## How to complete this task
Give the number of lines below that hold the string "computer", and nothing more.

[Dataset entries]
=-=-=
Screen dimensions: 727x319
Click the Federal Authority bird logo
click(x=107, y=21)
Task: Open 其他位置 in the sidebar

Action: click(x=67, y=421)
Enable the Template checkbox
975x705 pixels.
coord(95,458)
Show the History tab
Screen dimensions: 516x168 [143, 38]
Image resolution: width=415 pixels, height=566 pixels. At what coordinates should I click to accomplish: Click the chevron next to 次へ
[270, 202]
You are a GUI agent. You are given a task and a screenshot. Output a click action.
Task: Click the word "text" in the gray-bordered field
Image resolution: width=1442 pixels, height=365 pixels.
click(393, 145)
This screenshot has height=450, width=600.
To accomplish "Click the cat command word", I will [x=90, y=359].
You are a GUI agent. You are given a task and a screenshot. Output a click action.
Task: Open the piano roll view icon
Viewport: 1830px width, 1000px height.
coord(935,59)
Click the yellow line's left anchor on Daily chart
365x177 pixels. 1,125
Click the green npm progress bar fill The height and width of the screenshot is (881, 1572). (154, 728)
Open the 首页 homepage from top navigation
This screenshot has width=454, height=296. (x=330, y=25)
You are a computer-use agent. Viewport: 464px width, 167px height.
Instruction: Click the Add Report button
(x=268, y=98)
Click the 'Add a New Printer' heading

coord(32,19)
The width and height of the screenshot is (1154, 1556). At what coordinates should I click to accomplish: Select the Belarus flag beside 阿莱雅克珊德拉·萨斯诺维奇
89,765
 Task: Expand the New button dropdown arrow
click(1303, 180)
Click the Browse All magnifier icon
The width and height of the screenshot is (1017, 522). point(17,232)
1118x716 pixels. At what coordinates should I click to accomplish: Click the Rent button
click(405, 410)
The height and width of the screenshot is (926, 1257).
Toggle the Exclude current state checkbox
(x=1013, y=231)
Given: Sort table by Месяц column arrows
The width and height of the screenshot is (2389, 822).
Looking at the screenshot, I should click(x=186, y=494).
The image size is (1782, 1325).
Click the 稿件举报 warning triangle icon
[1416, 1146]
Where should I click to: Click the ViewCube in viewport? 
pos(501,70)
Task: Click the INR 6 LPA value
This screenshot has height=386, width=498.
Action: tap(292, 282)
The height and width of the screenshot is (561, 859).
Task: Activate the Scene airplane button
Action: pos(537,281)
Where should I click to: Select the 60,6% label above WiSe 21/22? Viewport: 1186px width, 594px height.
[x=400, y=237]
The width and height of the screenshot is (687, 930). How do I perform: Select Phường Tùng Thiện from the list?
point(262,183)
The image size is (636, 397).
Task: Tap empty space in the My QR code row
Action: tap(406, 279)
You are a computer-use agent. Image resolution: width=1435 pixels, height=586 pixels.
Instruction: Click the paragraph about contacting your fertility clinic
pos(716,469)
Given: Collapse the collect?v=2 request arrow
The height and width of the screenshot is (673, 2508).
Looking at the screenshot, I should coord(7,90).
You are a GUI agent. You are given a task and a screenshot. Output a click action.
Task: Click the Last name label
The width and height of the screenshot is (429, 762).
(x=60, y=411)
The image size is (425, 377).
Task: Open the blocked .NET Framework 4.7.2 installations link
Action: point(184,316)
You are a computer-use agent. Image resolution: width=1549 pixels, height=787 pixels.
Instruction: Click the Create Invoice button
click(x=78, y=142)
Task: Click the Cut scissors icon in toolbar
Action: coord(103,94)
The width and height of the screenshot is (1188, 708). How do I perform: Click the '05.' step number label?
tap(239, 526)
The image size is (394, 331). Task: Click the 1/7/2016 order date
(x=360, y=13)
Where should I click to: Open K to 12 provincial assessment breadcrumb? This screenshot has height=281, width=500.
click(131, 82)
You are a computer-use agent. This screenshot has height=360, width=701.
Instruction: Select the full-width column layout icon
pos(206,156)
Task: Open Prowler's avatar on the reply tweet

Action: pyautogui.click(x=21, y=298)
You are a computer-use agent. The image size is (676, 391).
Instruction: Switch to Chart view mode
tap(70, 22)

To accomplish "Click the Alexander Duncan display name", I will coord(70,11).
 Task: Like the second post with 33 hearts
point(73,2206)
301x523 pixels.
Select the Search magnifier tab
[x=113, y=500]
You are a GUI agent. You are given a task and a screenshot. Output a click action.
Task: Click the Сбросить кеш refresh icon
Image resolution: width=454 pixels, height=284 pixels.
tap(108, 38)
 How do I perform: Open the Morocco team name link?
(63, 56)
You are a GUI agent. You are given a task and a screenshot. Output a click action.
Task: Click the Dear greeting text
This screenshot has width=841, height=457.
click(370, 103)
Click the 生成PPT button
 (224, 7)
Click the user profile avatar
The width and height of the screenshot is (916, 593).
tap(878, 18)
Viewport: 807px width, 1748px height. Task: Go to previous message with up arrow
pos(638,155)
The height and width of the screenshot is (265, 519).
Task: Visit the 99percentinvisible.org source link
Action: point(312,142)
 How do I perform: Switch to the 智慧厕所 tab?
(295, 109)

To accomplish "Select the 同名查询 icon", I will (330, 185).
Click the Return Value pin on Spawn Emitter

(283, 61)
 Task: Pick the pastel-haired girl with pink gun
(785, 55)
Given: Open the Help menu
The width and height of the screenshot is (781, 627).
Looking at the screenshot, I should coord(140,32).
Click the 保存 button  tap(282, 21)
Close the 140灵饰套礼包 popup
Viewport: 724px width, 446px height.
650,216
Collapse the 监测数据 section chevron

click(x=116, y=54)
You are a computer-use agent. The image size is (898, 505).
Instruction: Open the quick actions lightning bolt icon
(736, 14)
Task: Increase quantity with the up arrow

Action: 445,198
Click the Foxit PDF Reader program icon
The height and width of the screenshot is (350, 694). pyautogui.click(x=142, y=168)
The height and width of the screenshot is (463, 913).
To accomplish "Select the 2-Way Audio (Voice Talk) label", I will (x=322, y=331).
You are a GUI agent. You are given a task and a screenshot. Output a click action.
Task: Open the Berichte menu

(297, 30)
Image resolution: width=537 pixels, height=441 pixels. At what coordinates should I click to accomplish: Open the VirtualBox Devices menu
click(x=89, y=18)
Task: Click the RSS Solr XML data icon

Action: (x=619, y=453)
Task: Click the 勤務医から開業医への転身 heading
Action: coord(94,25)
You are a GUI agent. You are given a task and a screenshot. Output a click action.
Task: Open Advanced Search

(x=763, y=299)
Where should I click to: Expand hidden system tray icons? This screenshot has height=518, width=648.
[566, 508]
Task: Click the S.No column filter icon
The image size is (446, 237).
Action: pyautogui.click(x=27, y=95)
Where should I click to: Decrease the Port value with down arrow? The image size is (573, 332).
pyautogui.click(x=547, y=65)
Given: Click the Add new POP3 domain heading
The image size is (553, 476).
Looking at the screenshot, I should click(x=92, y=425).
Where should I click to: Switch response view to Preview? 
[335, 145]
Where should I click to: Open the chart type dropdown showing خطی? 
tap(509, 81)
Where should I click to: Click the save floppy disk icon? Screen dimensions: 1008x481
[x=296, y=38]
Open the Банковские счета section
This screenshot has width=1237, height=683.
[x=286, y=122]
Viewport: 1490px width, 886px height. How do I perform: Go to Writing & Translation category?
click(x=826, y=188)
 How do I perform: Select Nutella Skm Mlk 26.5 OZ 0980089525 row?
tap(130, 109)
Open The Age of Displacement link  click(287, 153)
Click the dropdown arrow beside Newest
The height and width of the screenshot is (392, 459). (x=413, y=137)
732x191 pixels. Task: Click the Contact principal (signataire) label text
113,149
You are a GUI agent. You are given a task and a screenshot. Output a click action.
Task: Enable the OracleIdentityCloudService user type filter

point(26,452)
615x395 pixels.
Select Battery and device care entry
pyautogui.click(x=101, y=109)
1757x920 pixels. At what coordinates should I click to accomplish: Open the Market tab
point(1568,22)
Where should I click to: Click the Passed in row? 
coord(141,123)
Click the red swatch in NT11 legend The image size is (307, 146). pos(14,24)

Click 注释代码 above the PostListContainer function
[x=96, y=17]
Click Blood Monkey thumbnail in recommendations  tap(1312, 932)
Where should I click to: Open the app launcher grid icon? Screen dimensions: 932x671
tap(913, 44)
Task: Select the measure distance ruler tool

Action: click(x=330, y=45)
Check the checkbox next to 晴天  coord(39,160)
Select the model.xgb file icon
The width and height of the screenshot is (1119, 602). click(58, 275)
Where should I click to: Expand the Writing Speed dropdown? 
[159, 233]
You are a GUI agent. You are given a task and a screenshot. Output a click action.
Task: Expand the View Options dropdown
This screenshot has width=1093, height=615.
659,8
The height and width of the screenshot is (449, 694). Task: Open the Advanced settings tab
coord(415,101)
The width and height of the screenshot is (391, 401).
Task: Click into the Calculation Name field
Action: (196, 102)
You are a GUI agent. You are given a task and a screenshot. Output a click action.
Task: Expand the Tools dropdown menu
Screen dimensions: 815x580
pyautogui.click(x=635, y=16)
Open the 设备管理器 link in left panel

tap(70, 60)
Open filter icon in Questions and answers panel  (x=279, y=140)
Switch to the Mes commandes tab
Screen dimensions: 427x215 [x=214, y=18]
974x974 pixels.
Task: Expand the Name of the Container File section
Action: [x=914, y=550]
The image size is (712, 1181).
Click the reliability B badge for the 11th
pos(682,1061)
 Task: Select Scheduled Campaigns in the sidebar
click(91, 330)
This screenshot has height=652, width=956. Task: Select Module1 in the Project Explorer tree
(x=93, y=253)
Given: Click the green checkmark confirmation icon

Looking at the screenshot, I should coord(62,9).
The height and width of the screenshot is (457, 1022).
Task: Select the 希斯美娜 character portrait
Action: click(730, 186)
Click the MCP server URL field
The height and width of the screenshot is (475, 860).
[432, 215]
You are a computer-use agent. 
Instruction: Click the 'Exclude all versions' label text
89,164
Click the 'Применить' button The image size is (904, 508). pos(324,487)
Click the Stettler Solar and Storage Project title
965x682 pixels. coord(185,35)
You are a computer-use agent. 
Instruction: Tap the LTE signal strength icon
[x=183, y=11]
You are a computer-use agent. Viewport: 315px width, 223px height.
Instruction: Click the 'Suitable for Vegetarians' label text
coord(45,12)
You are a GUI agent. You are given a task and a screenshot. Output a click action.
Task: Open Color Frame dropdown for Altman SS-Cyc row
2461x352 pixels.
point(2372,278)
=-=-=
## Exercise solution
9